Every week, Populus asks a nationally representative sample of the public to tell us which business news stories they have noticed in the past week. Unsurprisingly, the public tend to pay attention to stories of scandal and financial woe. Here is our round up of the stories that have pierced the nation’s consciousness in the past month and our thoughts on what the stories mentioned could mean for the reputations of the businesses involved.
This month, Google has been the most frequently mentioned business – making the Top Five every week – and also received the highest mentions for week ending 14 February (noticed by 21%). Having first entered the Business Top Ten in January 2016, after the US firm’s agreement to pay £130m in back taxes to the UK Government, the tax settlement with HMRC has been prominent in the public’s mind. The public’s grumbling has been unequivocally negative. They have accused Google of being ‘tax dodgers’ and ‘tax avoiders’.
The tax deal, which has precipitated a wider inquiry into the UK’s tax system, includes an assessment of whether HMRC is doing enough to tackle tax avoidance. The outcome of the inquiry, and whether other businesses will get caught in the cross-fire, is a reputational sticking point, the resolution of which remains to be seen.
With Sundar Pichai reportedly meeting with Brussels’ competition chief Margrethe Vestager last week it is likely the tech giant will be in the public eye for a little longer.
The British public have made it clear that their view towards Google has become negative as a result of this financial practice. This should remind businesses that fair financial conduct is the foundation of a good reputation and – as per the case of Lidl who featured in the BTTMN in September 2015 as they announced they would introduce the living wage – can even generate some impactful, good press.

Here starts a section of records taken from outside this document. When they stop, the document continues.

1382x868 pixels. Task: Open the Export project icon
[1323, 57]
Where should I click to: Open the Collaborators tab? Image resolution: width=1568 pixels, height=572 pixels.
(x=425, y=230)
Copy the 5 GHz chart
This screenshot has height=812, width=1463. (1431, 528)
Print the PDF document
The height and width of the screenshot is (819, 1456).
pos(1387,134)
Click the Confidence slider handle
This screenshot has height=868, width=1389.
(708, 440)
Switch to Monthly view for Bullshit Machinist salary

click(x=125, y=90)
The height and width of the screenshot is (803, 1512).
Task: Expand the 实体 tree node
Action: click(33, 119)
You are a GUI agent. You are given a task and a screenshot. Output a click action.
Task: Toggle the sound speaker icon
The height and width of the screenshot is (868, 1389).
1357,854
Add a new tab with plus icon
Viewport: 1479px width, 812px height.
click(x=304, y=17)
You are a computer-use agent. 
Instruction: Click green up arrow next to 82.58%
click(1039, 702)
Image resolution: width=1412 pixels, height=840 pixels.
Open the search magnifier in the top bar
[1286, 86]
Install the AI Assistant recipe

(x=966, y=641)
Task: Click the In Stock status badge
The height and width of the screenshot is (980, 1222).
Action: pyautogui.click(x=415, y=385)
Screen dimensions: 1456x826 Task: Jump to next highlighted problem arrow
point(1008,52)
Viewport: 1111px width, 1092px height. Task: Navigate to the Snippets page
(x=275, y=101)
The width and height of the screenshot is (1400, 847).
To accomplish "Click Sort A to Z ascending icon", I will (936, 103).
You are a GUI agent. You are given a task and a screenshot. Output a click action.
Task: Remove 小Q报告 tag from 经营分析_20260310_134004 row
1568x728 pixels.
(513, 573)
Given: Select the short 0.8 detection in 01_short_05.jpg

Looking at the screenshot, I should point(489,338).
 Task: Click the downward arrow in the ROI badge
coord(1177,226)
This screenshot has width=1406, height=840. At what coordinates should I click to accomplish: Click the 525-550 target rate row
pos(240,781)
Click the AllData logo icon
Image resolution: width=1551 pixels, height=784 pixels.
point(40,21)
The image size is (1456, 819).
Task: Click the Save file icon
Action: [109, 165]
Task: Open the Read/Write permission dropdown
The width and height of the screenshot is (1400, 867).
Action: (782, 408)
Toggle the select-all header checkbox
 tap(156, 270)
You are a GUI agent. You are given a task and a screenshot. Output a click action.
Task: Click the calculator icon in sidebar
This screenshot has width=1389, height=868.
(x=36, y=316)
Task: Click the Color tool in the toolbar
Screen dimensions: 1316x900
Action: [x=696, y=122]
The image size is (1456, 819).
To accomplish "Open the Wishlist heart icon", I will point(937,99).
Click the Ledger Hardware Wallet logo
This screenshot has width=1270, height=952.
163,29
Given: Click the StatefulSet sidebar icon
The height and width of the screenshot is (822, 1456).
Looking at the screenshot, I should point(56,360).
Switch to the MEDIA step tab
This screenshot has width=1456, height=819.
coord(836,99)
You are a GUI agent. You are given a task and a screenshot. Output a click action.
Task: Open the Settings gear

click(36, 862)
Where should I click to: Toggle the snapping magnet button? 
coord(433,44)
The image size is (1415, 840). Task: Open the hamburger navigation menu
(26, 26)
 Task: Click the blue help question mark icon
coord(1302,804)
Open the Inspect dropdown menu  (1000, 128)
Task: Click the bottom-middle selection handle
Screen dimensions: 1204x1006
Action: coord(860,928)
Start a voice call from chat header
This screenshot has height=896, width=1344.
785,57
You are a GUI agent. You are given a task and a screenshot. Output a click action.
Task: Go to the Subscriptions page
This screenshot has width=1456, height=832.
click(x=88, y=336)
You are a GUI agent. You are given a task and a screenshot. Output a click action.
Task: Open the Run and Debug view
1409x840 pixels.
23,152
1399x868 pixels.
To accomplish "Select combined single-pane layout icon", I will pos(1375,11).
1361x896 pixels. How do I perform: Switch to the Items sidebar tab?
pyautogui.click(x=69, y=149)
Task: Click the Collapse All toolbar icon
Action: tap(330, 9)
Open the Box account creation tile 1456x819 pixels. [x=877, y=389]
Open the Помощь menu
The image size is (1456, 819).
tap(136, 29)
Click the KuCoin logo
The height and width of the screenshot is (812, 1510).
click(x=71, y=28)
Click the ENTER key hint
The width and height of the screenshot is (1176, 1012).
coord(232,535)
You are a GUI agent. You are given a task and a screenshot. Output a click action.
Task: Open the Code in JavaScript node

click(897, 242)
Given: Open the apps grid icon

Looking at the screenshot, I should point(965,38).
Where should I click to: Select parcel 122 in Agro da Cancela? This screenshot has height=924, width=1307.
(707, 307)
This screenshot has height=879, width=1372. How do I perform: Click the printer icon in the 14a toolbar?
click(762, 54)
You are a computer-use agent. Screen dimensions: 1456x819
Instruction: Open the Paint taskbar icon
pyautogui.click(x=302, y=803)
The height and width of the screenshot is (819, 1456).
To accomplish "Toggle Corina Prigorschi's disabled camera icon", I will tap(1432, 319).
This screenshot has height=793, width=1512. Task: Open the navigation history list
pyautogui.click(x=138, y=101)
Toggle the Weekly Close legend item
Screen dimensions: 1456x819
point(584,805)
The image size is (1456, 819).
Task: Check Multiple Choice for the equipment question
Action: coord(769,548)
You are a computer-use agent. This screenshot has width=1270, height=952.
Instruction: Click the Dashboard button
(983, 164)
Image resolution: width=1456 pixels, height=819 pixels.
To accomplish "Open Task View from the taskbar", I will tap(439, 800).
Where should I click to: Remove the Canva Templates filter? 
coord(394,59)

Most weeks banks find a place in the Business Top Ten – usually making headlines for all the wrong reasons.
In 2015, HSBC was the bank mentioned most often, and this year seems no different. HSBC has featured every week this February, rising to second place for the week ending 21 February (15%). Contrary to the norm this month it has been noticed for more positive reasons including announcing that its keeping its headquarters in London and for innovation, namely, launching voice recognition and touch security services.
A rotten month for Apple
Supermarkets have also found a space in the Top Ten. Tesco has featured prominently, with Sainsbury’s often hot-on-its-heels – regularly falling just short of the Top 5. Financial results – and common perceptions that Tesco is ‘in trouble’ – again inform public sentiment. In February the public honed in on Tesco’s delayed payments made to suppliers and their overstatement of profits at the end of 2014.
It’s clear from our round up of the last month’s business news that not only does negative press stick in the mind, it festers over time, sometimes causing seemingly irreparable damage to the reputation of businesses or indeed whole sectors.
Reputation is the combination of many factors; trust, customer service, brand, engagement with stakeholders, performance on industry specific issues, and many others. Some are within the direct control of business, some can be influenced, some are determined at an industry or economy wide level, and some lie almost entirely outside a business’ control.
Reputation gives a business permission to operate. A strong reputation makes it easier to attract the best staff, makes conversations with legislators easier to secure and more fruitful, means positive media coverage, and loyal customers. A weak reputation makes it hard to hold onto the best talent, sees journalists and politicians rarely give the benefit of the doubt, and customers leave.